→ EXCERPTED RECORDS
↓↓↓

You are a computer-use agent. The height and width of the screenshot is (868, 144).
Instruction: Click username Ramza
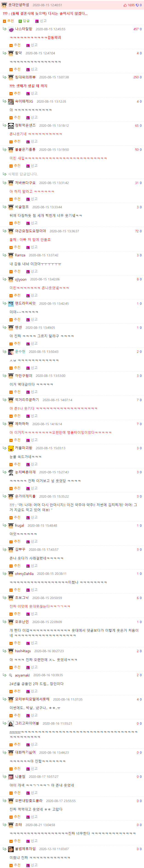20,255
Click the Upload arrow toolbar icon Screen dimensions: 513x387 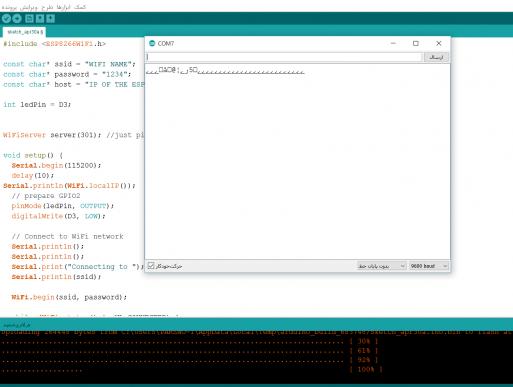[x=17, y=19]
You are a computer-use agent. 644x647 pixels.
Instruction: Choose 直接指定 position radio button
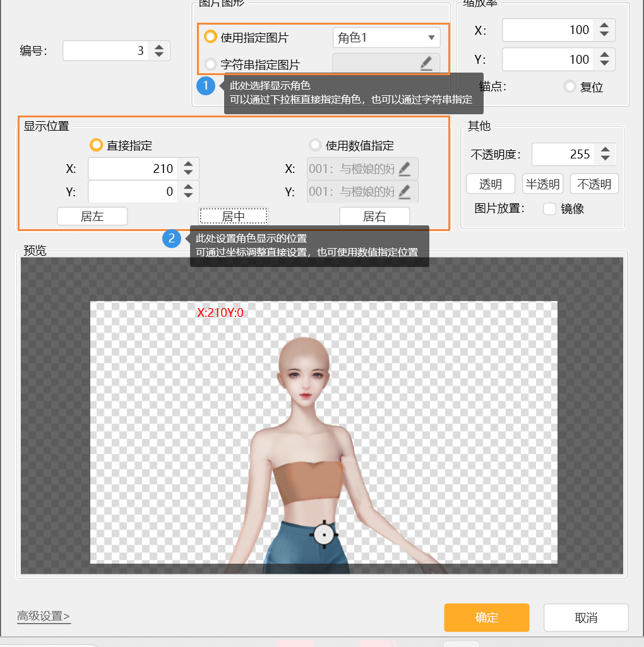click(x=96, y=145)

↑↑↑
↓↓↓

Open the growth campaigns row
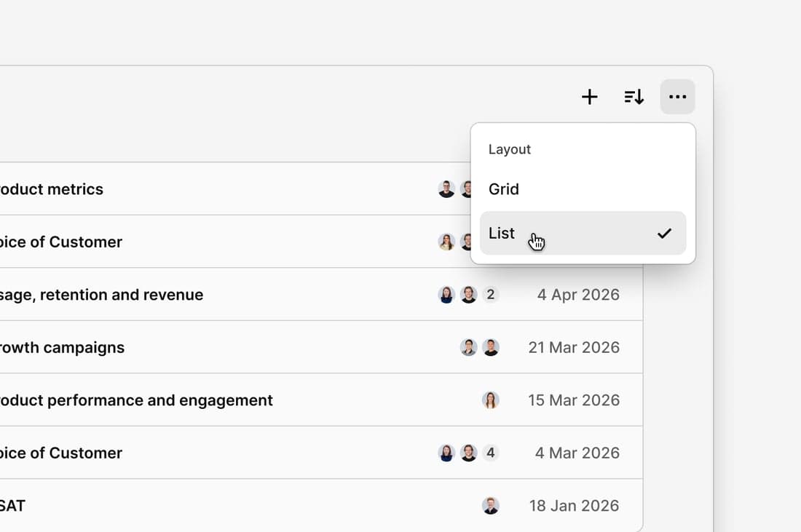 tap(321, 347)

↑↑↑
↓↓↓

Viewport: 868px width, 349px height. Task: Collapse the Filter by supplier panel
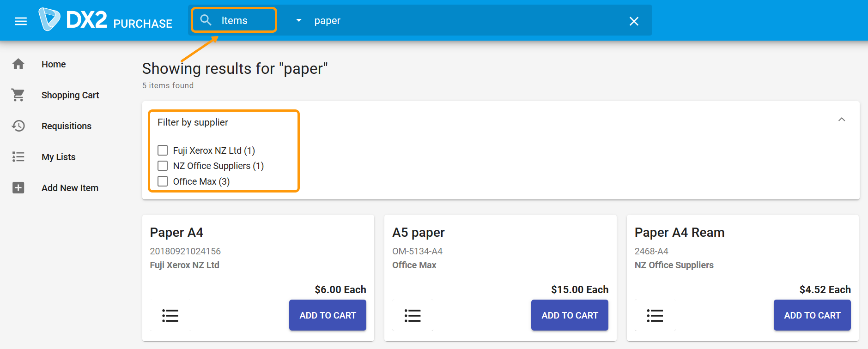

↑↑↑

→ DESCRIPTION OF THE TASK
Where does the string "agent" appear in the records above? Return every line that holds it.

→ SOLUTION TO THIS PROBLEM
You are a computer-use agent. The height and width of the screenshot is (868, 144).
You are a computer-use agent. 644x647 pixels.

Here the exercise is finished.